Task
In the entries below, how many lines contain the string "dropdown"? Respond with the number only.

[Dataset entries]
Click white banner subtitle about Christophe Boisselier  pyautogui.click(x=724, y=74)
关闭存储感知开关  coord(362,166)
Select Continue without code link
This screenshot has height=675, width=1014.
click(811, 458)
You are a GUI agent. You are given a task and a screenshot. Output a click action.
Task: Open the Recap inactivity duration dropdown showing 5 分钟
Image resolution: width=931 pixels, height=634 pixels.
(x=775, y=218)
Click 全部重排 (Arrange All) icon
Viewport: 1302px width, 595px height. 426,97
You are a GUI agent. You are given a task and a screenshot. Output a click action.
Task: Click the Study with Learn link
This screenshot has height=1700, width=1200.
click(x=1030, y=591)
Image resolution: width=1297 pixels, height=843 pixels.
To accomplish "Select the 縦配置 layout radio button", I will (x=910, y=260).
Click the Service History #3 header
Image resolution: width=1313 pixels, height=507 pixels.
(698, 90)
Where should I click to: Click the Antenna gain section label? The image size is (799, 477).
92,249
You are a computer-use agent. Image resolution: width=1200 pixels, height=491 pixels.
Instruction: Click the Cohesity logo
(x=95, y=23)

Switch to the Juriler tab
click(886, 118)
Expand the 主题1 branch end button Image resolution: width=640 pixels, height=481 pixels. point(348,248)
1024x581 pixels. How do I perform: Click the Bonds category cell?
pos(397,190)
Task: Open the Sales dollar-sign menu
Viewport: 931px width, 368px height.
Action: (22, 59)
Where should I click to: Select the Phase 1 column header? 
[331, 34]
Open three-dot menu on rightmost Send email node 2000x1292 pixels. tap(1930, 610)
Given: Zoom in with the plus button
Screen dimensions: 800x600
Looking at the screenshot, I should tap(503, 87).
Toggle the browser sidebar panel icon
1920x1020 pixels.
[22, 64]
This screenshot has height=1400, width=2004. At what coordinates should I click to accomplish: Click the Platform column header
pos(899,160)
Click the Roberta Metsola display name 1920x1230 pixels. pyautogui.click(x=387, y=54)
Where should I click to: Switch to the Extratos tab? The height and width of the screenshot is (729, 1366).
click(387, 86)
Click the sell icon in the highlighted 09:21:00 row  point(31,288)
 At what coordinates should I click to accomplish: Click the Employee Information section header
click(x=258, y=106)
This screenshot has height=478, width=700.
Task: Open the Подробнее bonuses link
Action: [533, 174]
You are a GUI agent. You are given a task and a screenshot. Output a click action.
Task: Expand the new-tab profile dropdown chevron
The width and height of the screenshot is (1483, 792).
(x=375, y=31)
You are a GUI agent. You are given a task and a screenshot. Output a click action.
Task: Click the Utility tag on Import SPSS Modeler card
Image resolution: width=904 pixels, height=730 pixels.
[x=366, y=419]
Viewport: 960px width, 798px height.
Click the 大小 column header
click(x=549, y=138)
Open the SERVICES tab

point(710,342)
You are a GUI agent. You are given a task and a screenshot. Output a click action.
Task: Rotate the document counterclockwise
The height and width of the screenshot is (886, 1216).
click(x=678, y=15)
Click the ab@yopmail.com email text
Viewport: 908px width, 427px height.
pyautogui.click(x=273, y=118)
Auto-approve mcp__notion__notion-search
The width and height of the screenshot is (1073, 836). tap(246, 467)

Solution to the exercise
2